Belize offers Mayan ruins, Caribbean pleasures
“Living in Belize is like living in the U.S. in the mid 1950s.” (US expatriate who with his wife left Seattle to retire in San Ignacio)
My wife, Marcia Jacobson, and I like to be in a warm place between my Cornell semesters, and this year we chose Belize — formerly British Honduras — a relatively small country that became independent in 1981 and is bordered on the north by Mexico, on the south and on the west by Guatemala, and to the east by the Caribbean Sea.
Because it was once a British colony and people speak English, Belize is a good place for U.S. and Canadian citizens to vacation. Most tourists go to Belize to learn about the Mayan culture and to enjoy sea activities such as scuba diving, snorkeling, fishing and swimming. Birding is also popular. Families and young adults find ample resources for adventure activities, such as rappelling and zip lining as well as cave exploration and cave tubing, particularly at Actun Tunichil Muknal, offered referred to as ATM.
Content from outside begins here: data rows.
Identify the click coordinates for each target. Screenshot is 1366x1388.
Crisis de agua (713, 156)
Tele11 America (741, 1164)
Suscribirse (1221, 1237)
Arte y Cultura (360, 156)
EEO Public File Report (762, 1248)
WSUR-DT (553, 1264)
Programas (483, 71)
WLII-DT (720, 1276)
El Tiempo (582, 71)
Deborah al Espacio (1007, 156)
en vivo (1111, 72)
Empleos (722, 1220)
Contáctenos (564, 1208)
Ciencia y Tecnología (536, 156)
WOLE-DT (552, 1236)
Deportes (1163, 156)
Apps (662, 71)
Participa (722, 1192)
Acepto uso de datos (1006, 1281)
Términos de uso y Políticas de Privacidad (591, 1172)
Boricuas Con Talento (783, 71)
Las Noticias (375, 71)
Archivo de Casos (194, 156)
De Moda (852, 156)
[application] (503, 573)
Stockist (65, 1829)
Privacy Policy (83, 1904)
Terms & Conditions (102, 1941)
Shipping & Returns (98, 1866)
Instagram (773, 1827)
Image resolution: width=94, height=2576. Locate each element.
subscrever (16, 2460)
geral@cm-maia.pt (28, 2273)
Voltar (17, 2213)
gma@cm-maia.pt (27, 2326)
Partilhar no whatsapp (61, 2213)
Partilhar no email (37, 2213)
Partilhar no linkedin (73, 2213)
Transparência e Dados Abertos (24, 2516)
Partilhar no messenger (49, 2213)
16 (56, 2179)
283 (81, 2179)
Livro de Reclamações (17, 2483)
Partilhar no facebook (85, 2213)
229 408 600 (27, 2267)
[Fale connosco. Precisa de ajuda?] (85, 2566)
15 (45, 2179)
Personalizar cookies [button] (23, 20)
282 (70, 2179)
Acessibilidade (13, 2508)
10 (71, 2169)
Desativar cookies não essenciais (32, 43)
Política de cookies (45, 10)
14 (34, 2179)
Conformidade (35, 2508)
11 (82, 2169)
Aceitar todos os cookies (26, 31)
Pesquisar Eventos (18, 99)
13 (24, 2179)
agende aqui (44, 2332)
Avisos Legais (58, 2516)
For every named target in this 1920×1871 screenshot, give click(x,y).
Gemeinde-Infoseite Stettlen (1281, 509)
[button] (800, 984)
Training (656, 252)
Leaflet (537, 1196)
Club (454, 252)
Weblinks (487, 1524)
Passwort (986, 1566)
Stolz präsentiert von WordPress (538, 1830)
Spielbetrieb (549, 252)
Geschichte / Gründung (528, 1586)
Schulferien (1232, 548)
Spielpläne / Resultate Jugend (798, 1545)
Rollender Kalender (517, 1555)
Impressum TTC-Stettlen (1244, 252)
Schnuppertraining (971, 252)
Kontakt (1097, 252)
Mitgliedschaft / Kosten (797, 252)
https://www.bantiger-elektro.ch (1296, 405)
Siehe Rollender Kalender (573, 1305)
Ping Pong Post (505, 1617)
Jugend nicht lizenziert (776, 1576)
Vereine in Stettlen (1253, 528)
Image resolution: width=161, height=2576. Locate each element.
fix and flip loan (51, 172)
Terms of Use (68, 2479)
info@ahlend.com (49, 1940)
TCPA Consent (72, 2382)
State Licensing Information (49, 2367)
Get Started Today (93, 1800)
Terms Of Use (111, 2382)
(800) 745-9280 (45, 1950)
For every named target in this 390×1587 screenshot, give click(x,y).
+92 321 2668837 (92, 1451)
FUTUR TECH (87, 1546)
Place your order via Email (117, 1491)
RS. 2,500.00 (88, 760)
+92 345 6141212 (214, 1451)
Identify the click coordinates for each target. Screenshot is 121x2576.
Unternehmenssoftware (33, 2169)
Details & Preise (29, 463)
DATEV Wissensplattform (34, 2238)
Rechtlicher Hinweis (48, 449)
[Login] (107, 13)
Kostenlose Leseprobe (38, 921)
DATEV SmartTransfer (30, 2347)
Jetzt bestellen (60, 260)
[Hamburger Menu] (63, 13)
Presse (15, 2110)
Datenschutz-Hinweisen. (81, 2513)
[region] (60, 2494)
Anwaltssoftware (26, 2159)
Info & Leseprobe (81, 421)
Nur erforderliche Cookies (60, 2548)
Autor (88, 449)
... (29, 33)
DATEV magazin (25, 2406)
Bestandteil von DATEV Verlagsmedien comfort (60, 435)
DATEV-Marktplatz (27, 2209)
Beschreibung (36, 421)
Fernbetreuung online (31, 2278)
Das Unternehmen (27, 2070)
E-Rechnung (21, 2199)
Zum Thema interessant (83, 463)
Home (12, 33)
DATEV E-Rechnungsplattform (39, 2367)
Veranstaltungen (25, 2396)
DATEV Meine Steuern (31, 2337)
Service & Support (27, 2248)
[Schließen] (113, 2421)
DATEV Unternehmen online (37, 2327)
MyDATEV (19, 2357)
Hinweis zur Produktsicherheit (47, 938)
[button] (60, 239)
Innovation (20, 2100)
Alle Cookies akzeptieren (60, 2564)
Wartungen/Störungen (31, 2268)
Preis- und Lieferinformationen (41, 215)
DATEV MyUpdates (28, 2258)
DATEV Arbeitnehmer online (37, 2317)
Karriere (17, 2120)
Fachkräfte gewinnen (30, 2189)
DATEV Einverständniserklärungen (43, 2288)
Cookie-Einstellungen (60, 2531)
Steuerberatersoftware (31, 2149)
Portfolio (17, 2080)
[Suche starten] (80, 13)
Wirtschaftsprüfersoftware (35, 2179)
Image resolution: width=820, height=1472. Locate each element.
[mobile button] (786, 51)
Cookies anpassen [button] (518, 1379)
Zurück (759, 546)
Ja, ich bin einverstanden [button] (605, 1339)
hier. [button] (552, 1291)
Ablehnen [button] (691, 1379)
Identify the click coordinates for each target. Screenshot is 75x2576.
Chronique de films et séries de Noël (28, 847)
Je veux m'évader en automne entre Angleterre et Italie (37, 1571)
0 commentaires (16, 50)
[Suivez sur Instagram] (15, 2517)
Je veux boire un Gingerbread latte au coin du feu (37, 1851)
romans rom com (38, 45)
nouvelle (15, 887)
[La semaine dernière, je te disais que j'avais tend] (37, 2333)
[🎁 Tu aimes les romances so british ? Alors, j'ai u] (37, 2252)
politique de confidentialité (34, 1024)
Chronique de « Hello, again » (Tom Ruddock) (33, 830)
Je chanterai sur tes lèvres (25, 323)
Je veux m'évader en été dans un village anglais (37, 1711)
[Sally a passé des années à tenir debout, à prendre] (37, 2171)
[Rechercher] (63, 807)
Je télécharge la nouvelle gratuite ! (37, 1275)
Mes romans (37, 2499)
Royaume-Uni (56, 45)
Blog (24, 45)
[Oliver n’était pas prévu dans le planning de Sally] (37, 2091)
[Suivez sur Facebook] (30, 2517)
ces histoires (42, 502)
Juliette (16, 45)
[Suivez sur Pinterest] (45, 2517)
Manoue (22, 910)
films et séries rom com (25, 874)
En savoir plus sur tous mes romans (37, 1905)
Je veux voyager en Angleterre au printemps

Of the 325,000 people, many are descendants of Mayas, and these are often Catholics; others include U.S. expatriates, Chinese, Indians from India as well as Amish and other Mennonite settlers who live in their own self-defined enclaves. Tourism is the major industry. The soil is not great, but good enough to support large gardens and small farms. In San Ignacio, many tourist workers supplement their seasonal incomes by growing their own food and selling the surplus.
Given the beauty, climate, and size (8,800 square miles), I am somewhat puzzled as to why so few people live in Belize. Part of the reason is the lack of employment and subsequent emigration. With such a small population, Belize also lacks the tax base to sustain an infrastructure of roads to fully support its tourist economy. Except for the main roads to major cities (which are at least paved in most places), what we would call a system of roads ranges — even to the major Mayan tourist sites — from unsatisfactory to virtually non-existent.